Finding Our Way

by Jhos Singer, SVARA Fellow

I grew up on a scrappy strip of Southern California beach. As a kid in the 1960s, I spent hours on end walking up and down the boardwalk. 

On a warm and sunny day around 1968, my 10ish-year-old self was skipping along that boardwalk on stubbed-toed feet when I was hailed over by a shirtless and bearded young man. His Levis were faded to almost powder blue, and, like me, he was long-haired, blond, and barefoot. “Hey, little one” he said, “this is for you.” He handed me a little brown booklet which was shouting “GOOD NEWS” from its cover. I took it from him. He smiled, his eyes twinkling, and said, “God is love, child. Peace.” 

The booklet, it turned out, was an ad for “Good News for Modern Man”, the 1966 translation of the New Testament. Taking a cue from King James, “Good News” was written in simple, vernacular English designed to be more accessible to 20th century folks and was the calling card of the Jesus movement. I brought the booklet home, and tossed it on my mom’s desk, which was, in practical terms, everyone’s desk. My family, which consisted of my mom, two monkeys, and one cat, lived in a 480 square foot beach shack. Often there was also someone crashing on the floor. It was lively, but not very private. My mom picked it up, considered the cover, flipped a few pages, and said, “Hmph.” She had been raised Irish Catholic in Ishpeming, MI, a small Upper Peninsula mining town in 1920-30s. That experience sent her hurtling away from organized religion faster than a runaway train. By the time she perused that “Good News” booklet, she had spiritually landed somewhere between “Religion is the Opiate of The Masses” and Alan Watts’ snippet, “Trying to define yourself is like trying to bite your own teeth,” which she quoted with some frequency.

“Where did this come from?” she asked cooly. I told her about the hippie on the boardwalk. “Weeeellllll…,” and she launched into a riff about how Jesus was a radical hippie rabbi who fought the rich and stood up for the poor. She started extolling the virtues of Martin Luther King, Jr, the Berigan Brothers and Sister Elizabeth McCallister, Dorothy Day, Delores Huerta and Cesar Chavez, Bobby Seale and Bobby Sands. It went on for a little bit, with me only partially following the details, but the message was just as clear as the boardwalk believer: God is action

Because religion had been foisted on her, one of my mom’s parental pledges was to never do that to me. And she held by it. At the same time, she didn’t discourage. She would say, “Religion is a very personal matter. No one can tell you what you believe. You will just have to find your own way.” And to that end, I had my work cut out for me.

▶ _The tasks_:
1) List every person or group whose virtues the mother extols in the Finding Our Way essay.
2) Write out the passage of the Finding Our Way essay that begins at the words "Because religion had" and stops after "out for me.".

▶ _Given material_:
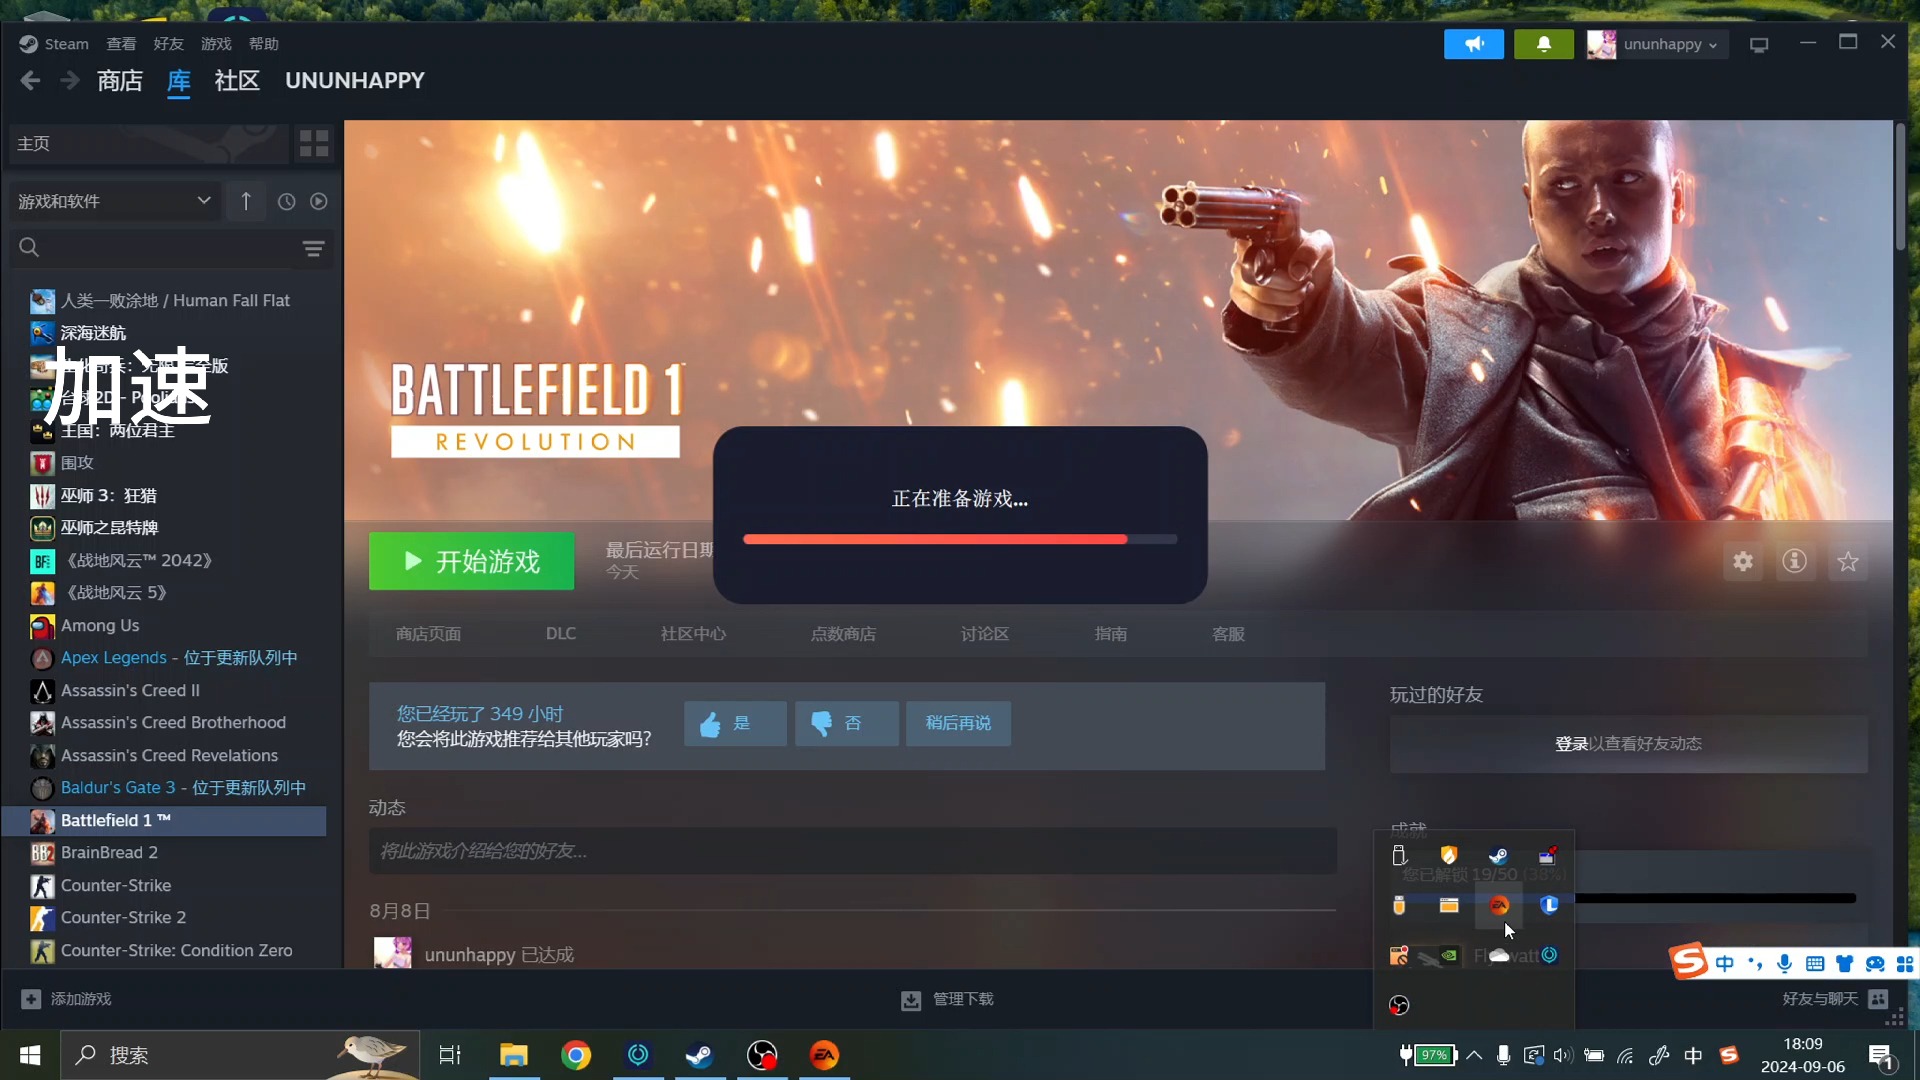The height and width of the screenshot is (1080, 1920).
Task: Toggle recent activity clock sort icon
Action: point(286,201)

▶ _Set of answers_:
1)
Martin Luther King, Jr
the Berigan Brothers
Sister Elizabeth McCallister
Dorothy Day
Delores Huerta
Cesar Chavez
Bobby Seale
Bobby Sands

2)
Because religion had been foisted on her, one of my mom’s parental pledges was to never do that to me. And she held by it. At the same time, she didn’t discourage. She would say, “Religion is a very personal matter. No one can tell you what you believe. You will just have to find your own way.” And to that end, I had my work cut out for me.